I'd say just keep on top of your phosphates (make sure they don't bottom out) and the tank should chew through the nitrate.

Having looked at the dosing guidelines for the product it says that indicated doses are assuming you have high plant biomass. Even then the recommended as far as I can see for your 240 per day is 10ml for medium light and 25ml per day for high light.

Are you doing 20ml a week or 20ml a day? How powerful are your lights..... CO2?


----------



## john arnold (18 Sep 2018)

Im doing 25 ml a day as the bottle says so, i have a Fluval 3.0 plant 59 watts and pressurised co2, in my new tank thats 140l i have a twinstar 600ea  15 ml a day no fixh but its 80 ppm so must be the fertz, the fortz have phosphates in if i remember right


----------



## HiNtZ (19 Sep 2018)

john arnold said:


> Im doing 25 ml a day as the bottle says so, i have a Fluval 3.0 plant 59 watts and pressurised co2, in my new tank thats 140l i have a twinstar 600ea  15 ml a day no fixh but its 80 ppm so must be the fertz, the fortz have phosphates in if i remember right



Hmmm - I'm not sure what to suggest as far as reducing ferts. I usually find that's a bad idea. The tank looks mint either way. I'd just go with big regular water changes and probably stick to 20ml a day. I'd also feed the fish less. maybe once every two days until you get on top.

According to the data sheet, there are phosphates in there. I like the fact that it says it is a "complete fertiliser" when it actually genuinely is!

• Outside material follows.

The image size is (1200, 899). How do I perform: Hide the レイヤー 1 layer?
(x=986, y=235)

Most of the "complete" ferts you see, on the back label it will say "nitrate and phosphate free"  - well that's not complete then.... is it lol

Tank looks great, you're definitely doing something right.


----------



## john arnold (19 Sep 2018)

Thanks but now the water is starting to turn green arrr


----------



## Siege (19 Sep 2018)

Don’t trust your API test kit. Hobby test kits aren’t that exact and the nitrate one is the worst of them. 

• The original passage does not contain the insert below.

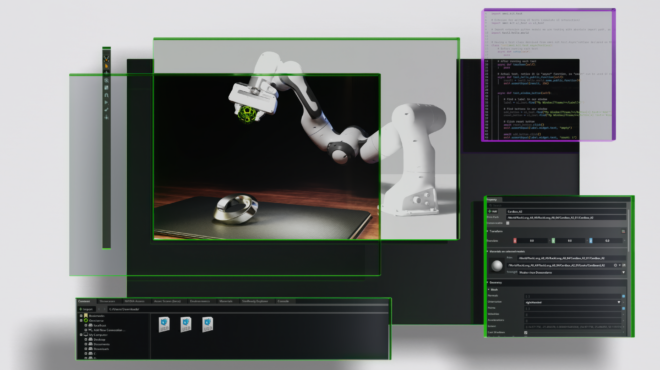
Task: Open the third USD file icon
Action: [208, 325]
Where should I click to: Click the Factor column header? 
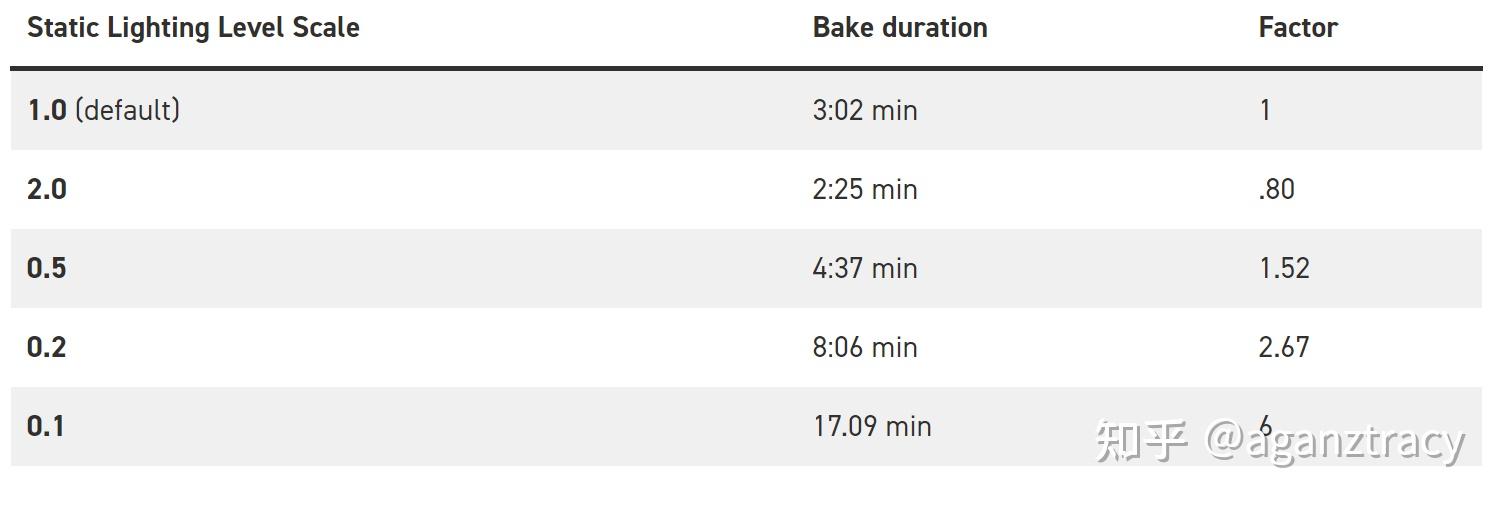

I wouldn’t bother testing, as long as your housekeeping is good and plants look healthy don’t worry.

Re green water, Think about your co2, are you injecting enough? Does the co2 come on well before the lights? Is the flow adequate?

This is a useful guide 

http://www.theplantedtank.co.uk/algae.htm


----------



## john arnold (19 Sep 2018)

Yeah i had co2 coming on hour before lights but have been recomemdedto put it on 3 hrs before, circultion is good all plants are swaying
Cheers


----------



## HiNtZ (24 Sep 2018)

If you're getting green water, then reduce lighting intensity - or, have a black out for a couple days while doing a water change.


----------



## dw1305 (24 Sep 2018)

Hi all, 





john arnold said:


> Thanks but now the water is starting to turn green arrr


Chuck some Amazon Frogbit or Water Lettuce in, it will suck up nitrates, reduce light intensity and isn't CO2 limited. I always have spare floating plants if you can't find any for sale locally.

cheers Darrel


----------



## john arnold (26 Sep 2018)

dw1305 said:


> Hi all, Chuck some Amazon Frogbit or Water Lettuce in, it will suck up nitrates, reduce light intensity and isn't CO2 limited. I always have spare floating plants if you can't find any for sale locally.
> 
> cheers Darrel


Ok cheers i have a uv steriliser im picking up today so will give that a go and yeah think i will try get hold of some frogbit


----------



## john arnold (1 Oct 2018)

The uv filter has cleared up the green wster so all is haplt now and im smiling, i did grt sone water lettuce stuff with the roots hanging down looks pretty cool i think


----------



## ian_m (2 Oct 2018)

The UV will degrade micros, probably all in one ferts as well as liquid carbon, so you can't run it near any times you are dosing.


----------



## Aquahorti (2 Oct 2018)

ian_m said:


> The UV will degrade micros, probably all in one ferts as well as liquid carbon, so you can't run it near any times you are dosing.


To be more correct, the UV will photo degrade the chelates https://www.researchgate.net/public...ects_of_Irradiance_Wavelength_and_Temperature


----------



## X3NiTH (2 Oct 2018)

Which isn't necessarily a bad thing considering the half life of EDTA in the dark is 36 years.


----------